Terzo. Nel 2014 fu definita la direttiva europea per il risanamento e la risoluzione bancaria – la BRRD – proprio per impedire che gli Stati continuassero asimmetricamente a salvare banche coi soldi del contribuente, e introducendo il principio della compartecipazione al risanamento di azionisti e obbligazionisti, fino ai depositanti oltre 100mila euro. Sarebbe entrata in vigore a gennaio 2016, ma politica e regolatori italiani non se ne diedero per inteso. Partì anzi una massiccia campagna che imputava ai tedeschi l’imposizione di regole anti italiane. Ancor oggi il coro dei giornali italiani – leggere il Corriere oggi a pagina – considera un vanto per l’Italia affossare e aggirare quelle norme. Io penso l’esatto opposto.  A novembre 2015 con le 4 banche risolte abbiamo fatto finta di scoprire che gli obbligazionisti erano chiamati – secondo una precisa gerarchia relativa ai diversi tipi di titoli – a convertire i propri titoli in azioni e a vederli azzerati nel valore, fino a concorrere all’8% delle passività della banca finita in risoluzione. Classi dirigenti serie avrebbero dovuto saperlo da due anni, e regolarsi di conseguenza. Invece abbiamo preferito dar vita a un sistema di mutualizzazione che vede le banche migliori accollarsi gli oneri di quelle peggiori, ed è iniziato a diventare evidente che rinviare la soluzione dei problemi delle banche più compromesse comportava oneri maggiori per l’intero sistema. I 100 miliardi di prestiti in meno, che ancor oggi mancano alle imprese italiane rispetto al 2007, sono diventati un macigno per la ripresa italiana. Ma le classi dirigenti italiane preferiscono prendersela coi tedeschi, e troppi giornali si adeguano suonando la grancassa.
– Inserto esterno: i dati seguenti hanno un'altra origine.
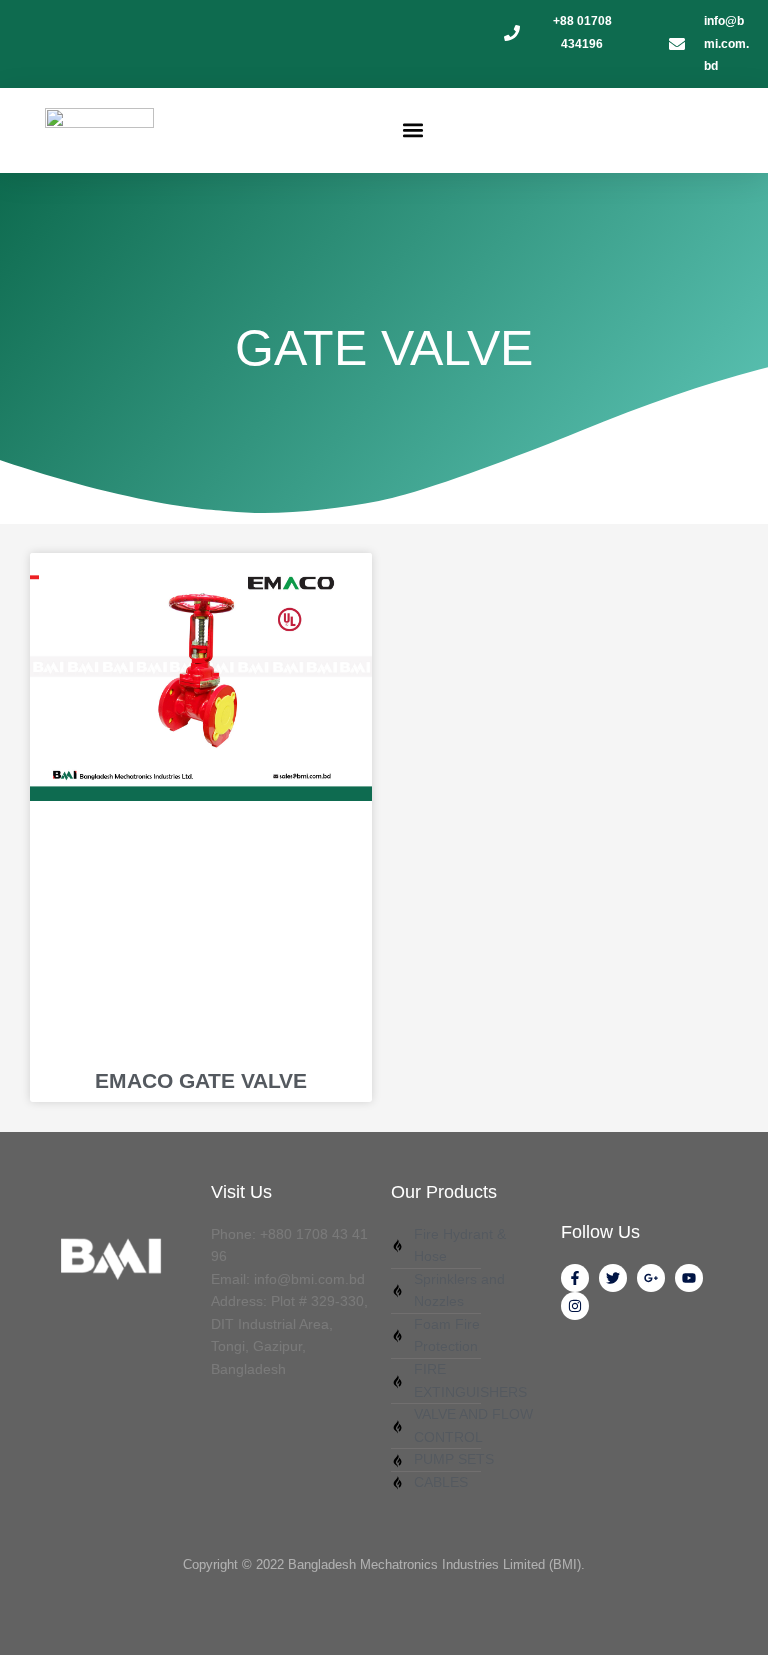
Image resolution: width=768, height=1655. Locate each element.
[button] (413, 130)
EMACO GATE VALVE (201, 1080)
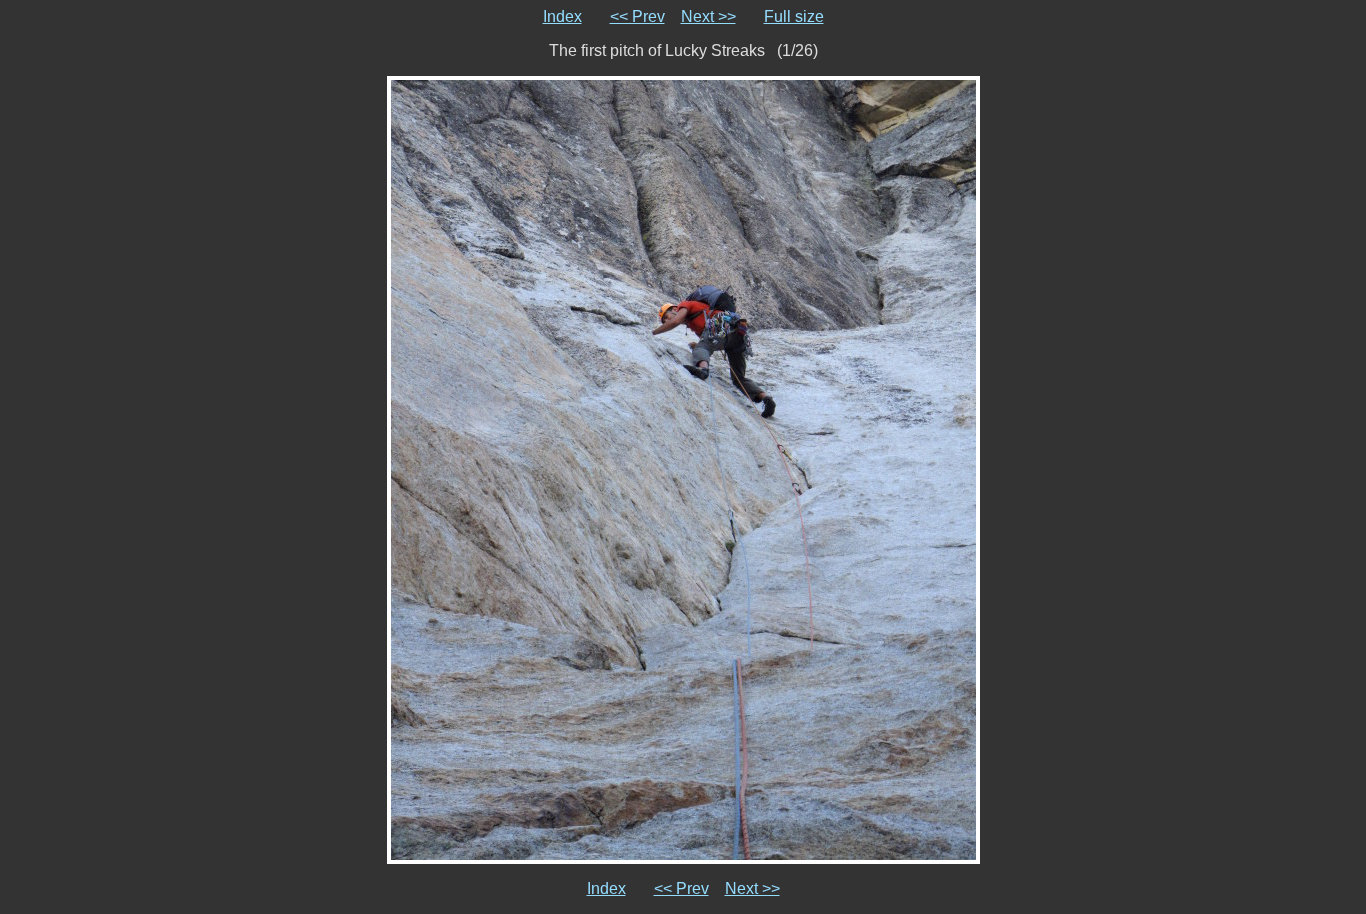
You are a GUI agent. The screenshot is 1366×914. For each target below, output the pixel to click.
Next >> (708, 16)
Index (562, 16)
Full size (794, 16)
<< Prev (637, 16)
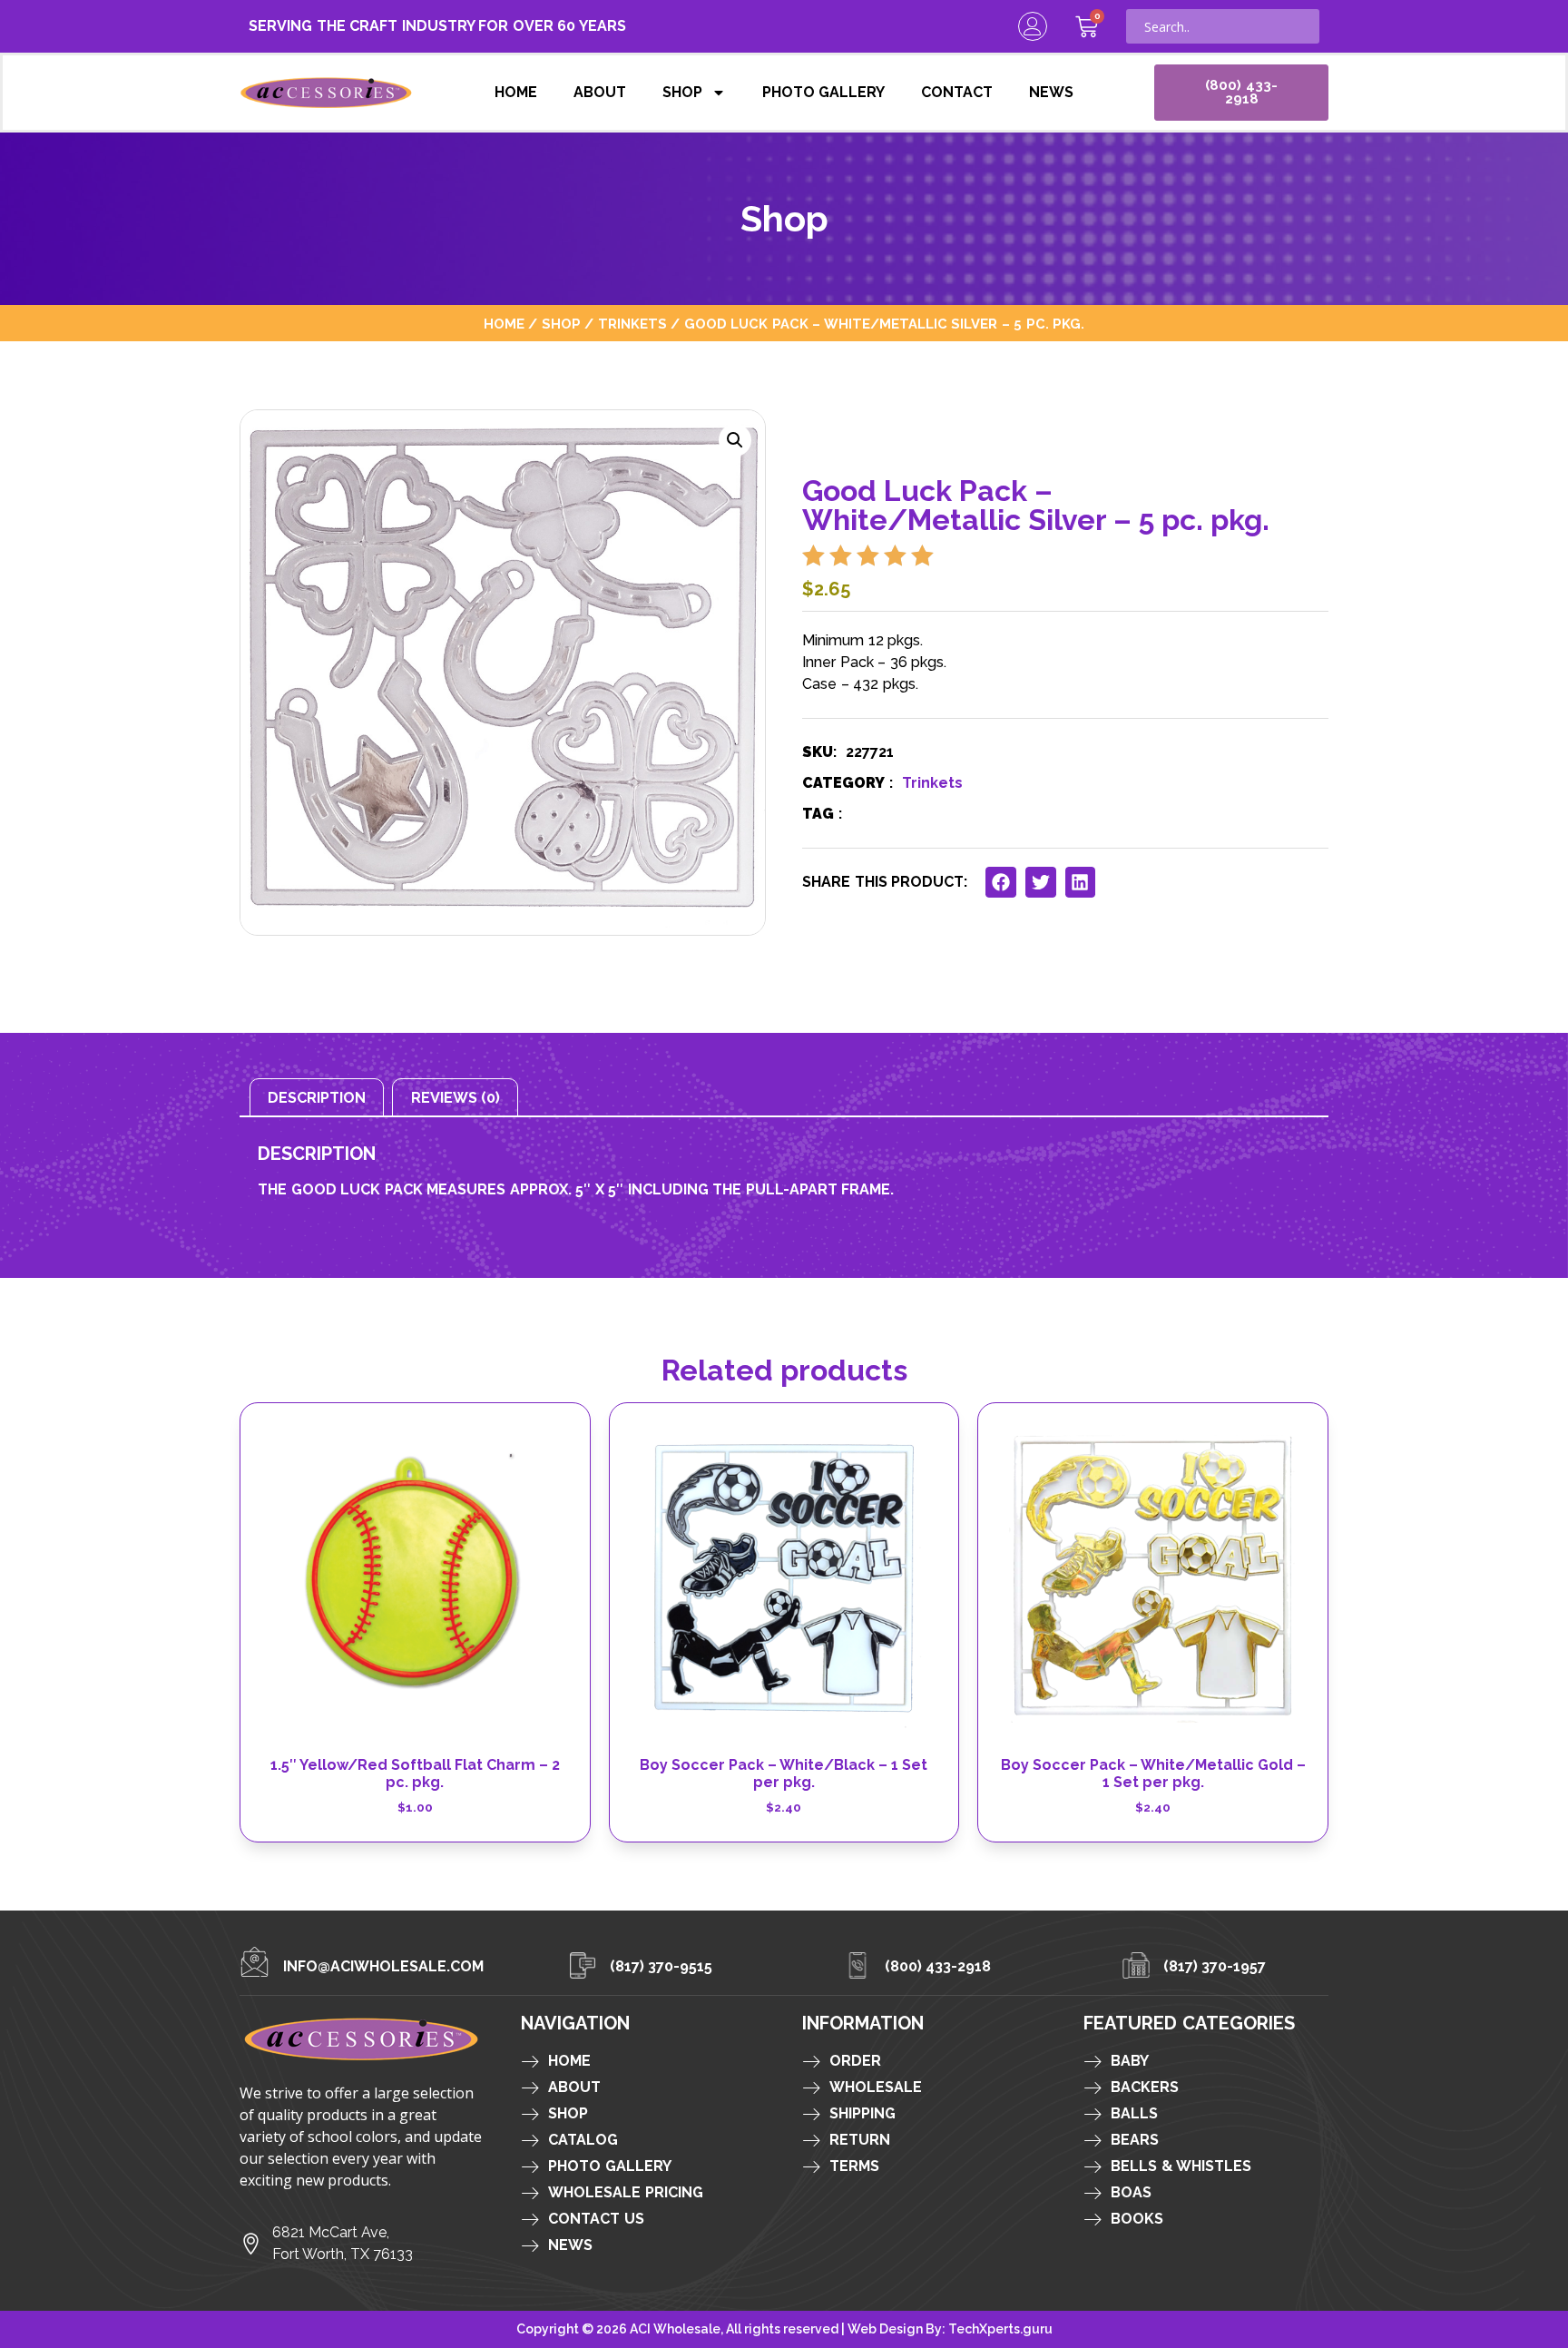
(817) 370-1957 (1215, 1966)
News (1051, 92)
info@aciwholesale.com (383, 1966)
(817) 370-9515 (661, 1966)
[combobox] (1222, 26)
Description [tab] (317, 1097)
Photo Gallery (824, 92)
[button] (735, 440)
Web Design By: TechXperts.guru (950, 2329)
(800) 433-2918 (938, 1966)
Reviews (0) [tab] (456, 1097)
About (599, 92)
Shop (682, 92)
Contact (957, 92)
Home (516, 92)
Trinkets (632, 323)
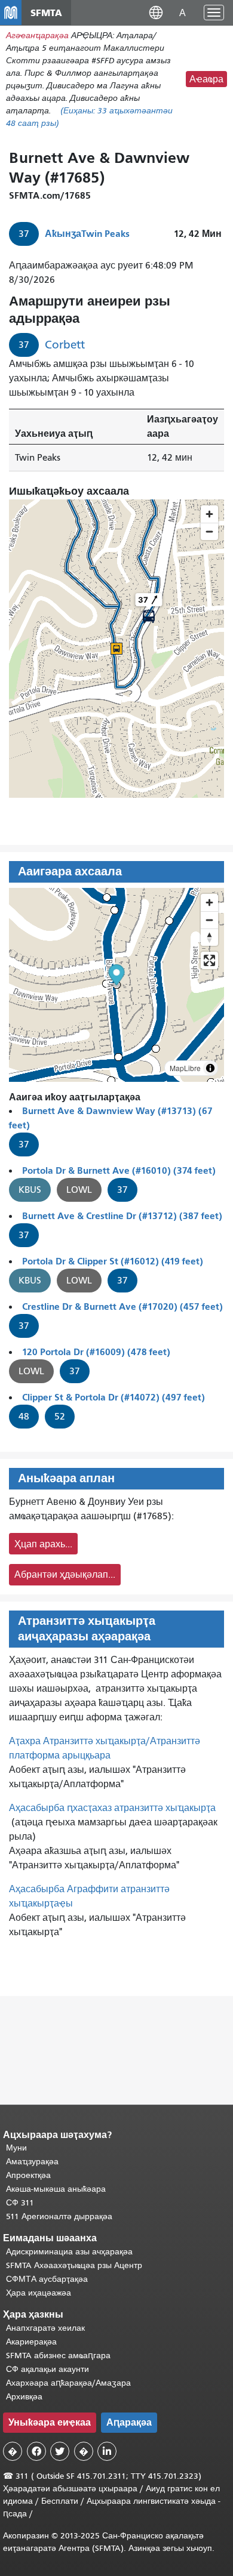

Quarto. Sette mesi fa, la vigilanza europea ha chiarito dopo gli stress test che MPS non poteva più aspettare, aveva bisogno di un aumento di capitale entro fine anno e di liberarsi del più dei suoi crediti deteriorati. Ancora una volta, politica e regolatori hanno pensato di prender tempo, ritardare e diluire. Hanno guardato al calendario politico interno cioè al referendum, sperando a fine dicembre di ottenere poi una proroga dalla BCE. Altro errore, la proroga non c’è stata. E il governo per primo ha preferito comunque la via di un aumento di mercato, il più della cui fattibilità – a cominciare da un prestito ponte di 6 miliardi per garantire i tempi lunghi della cessione di NPL- era garantito in cambio di enormi commissioni da JP Morgan. Non sapremo mai su che basi reali Costamagna, messo da Renzi ai vertici della CDP, abbia convinto Renzi che Jp Morgan avrebbe fatto il miracolo. Tutti hanno scritto per mesi, raccogliendo gli spifferi delle fonti ufficiali, che per l’aumento di capitale c’era la fila di fondi internazionali, in primis del Fondo Sovrano del Qatar. Bubbole. Alla fine non si è presentato nessuno.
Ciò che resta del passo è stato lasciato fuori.